İngilizlerin kurduğu ve beslediği Selefi artıkları ısrarla Tağutu, Allah'ın dışında kanun yapanlara söylüyorlar. Ve Tağuta tapanlar diyerek şirk rejimine karşı mücadele ettiklerini söylüyorlar.
***
Öncelikle şunu bilmek lazım. Allah'ın kanunu en üsttün kanundur. Allah'ın kanunu beğenmeyip başka kanun daha iyidir diyenler zaten Müslüman olamaz.
Lakin Allah'ın kanununu uygulayanlara bizler güvenmiyoruz. Söz gelimi Allah Kuran'da zinaya kesin hükümler getirmiştir. Zina yapanın cezasını açıkça söylemiştir.
Lakin her zina edene yöneticiler aynı muameleyi yapmayacağı için daha doğrusu biz yöneticilere adalet konusunda güvenmediğimiz için Laikliği destekliyoruz.
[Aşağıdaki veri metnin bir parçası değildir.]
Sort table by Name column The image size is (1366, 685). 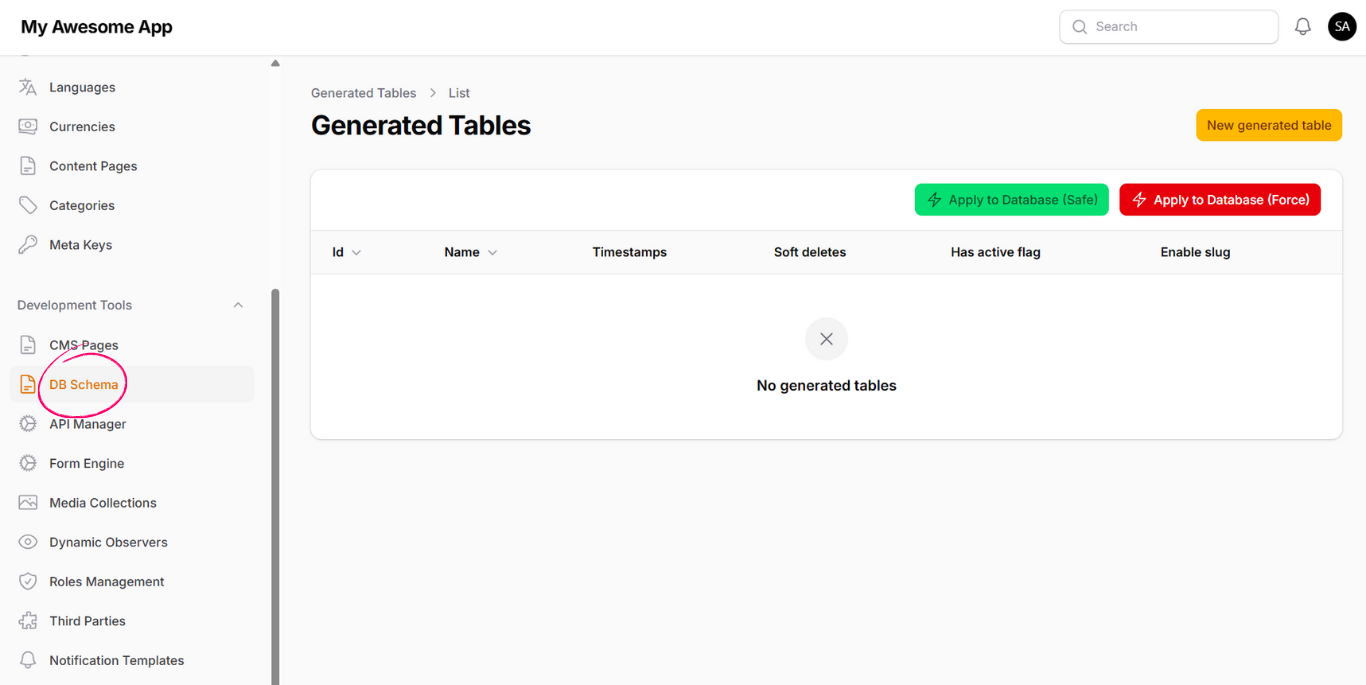pos(470,252)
Zaten Allah Nisa süresinde kendi aranızda hükmettiğinizde adalet ile hükmedin diyor. Siz üç beş kişiye zina cezası verip de üç beş kişiyi kendi adamınız diye suçu sümenaltı ederseniz o rejime şeriat diyemezsiniz. Halk diyebilir ama Allah'ın katında o sistemin Laiklikten veya başka sistemlerden farkı yoktur.
***
Gelelim ayetler eşliğinde tağuta. Seleficilerin tağutu sadece kanuna indirmesi elbette bilinçli bir İngiliz projesidir. Sözde uydu halifeleri ile İngilizler İslam dünyasına hükmette ABD'in BOP projesinde de vardır. Kadir Mısıroğlu da zaten ABD'yi destekliğini bu konuda söylüyor.
***
Tağutu Allah ayetlerde açıkça açıklıyor. Tüm ayetlerinde devlet rejimi olarak değil Allah'tan başka yaratıcı arayan güvenen ibadet edenlere Allah tağuta tapmışlar diyor. Tağutla ilgili anahtar kelime inançtır.
Allah kendisinden başkasına inanana tağuta tapmış diyor.
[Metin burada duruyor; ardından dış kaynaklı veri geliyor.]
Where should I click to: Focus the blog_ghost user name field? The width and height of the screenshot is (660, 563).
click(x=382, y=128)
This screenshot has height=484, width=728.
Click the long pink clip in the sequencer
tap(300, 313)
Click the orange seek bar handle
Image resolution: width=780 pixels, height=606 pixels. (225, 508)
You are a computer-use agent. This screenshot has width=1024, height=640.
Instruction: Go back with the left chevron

Tek tek ayetleri paylaşıyorum zaten açıkça yazıyor yoruma bile gerek yok:
***
Bakara Suresi, 256. ayet:
Dinde zorlama (ve baskı) yoktur. Şüphesiz, doğruluk (rüşd) sapıklıktan apaçık ayrılmıştır. Artık kim tağutu tanımayıp Allah'a inanırsa, o, sapasağlam bir kulba yapışmıştır; bunun kopması yoktur. Allah, işitendir, bilendir.
Bakara Suresi, 257. ayet:
Allah, iman edenlerin Velisi (dostu ve destekçisi)dir. Onları karanlıklardan nura çıkarır; inkar edenlerin velileri ise tağut'tur. Onları nurdan karanlıklara çıkarırlar. İşte onlar, ateşin halkıdırlar, onda süresiz kalacaklardır.
Nisa Suresi, 51. ayet:
Kendilerine kitaptan bir pay verilenleri görmedin mi? Onlar, tağuta ve cibt'e inanıyorlar ve diğer inkar edenler için: "Bunlar, iman edenlerden daha doğru bir yoldadır" diyorlar.
Nisa Suresi, 60. ayet:
Sana indirilene ve senden önce indirilene gerçekten inandıklarını öne sürenleri görmedin mi? Bunlar, tağutun önünde muhakeme olmayı istemektedirler; oysa onlar onu reddetmekle emrolunmuşlardır. Şeytan da onları uzak bir sapıklıkla sapıtmak ister.
Nisa Suresi, 76. ayet:
İman edenler Allah yolunda savaşırlar; inkar edenler ise tağut yolunda savaşırlar öyleyse şeytanın dostlarıyla savaşın. Hiç şüphesiz, şeytanın hileli-düzeni pek zayıftır.
Maide Suresi, 60. ayet:
De ki: "Allah Katında, 'kesinleşmiş bir ceza olarak' bundan daha kötüsünü haber vereyim mi? Allah'ın kendisine lanet ettiği, ona karşı gazablandığı ve onlardan maymunlar ve domuzlar kıldığı ile tağuta tapanlar; işte bunlar, yerleri daha kötü ve dümdüz yoldan daha çok sapmışlardır."
Nahl Suresi, 36. ayet:
Andolsun, Biz her ümmete: "Allah'a kulluk edin ve tağuttan kaçının" (diye tebliğ etmesi için) bir elçi gönderdik. Böylelikle, onlardan kimine Allah hidayet verdi, onlardan kiminin üzerine sapıklık hak oldu. Artık, yeryüzünde dolaşın da yalanlayanların uğradıkları sonucu görün.
Zümer Suresi, 17. ayet:
Tağut'a kulluk etmekten kaçınan ve Allah'a içten yönelenler ise; onlar için bir müjde vardır, öyleyse kullarıma müjde ver.